> [Exercise details]
The answer must be a single number: how many lines below contain "Conditions".

Source material section start

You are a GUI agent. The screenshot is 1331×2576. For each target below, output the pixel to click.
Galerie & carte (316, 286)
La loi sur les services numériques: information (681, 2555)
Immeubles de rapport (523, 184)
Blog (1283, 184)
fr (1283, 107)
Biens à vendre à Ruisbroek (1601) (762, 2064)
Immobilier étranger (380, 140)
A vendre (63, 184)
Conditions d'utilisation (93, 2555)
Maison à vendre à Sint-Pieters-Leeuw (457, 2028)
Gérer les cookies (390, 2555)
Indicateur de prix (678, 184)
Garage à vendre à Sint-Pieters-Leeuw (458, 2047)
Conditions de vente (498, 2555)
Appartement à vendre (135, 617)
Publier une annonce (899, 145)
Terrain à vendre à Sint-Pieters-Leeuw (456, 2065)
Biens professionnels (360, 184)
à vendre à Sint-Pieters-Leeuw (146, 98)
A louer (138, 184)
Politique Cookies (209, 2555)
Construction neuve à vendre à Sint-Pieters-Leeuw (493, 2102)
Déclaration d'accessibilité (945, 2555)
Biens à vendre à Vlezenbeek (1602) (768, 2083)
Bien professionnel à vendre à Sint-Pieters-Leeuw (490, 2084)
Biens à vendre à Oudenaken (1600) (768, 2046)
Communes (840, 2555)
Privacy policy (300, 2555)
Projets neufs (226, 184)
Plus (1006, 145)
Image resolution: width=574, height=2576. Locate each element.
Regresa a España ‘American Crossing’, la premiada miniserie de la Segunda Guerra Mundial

Source material section end

> [Solution to the problem]
2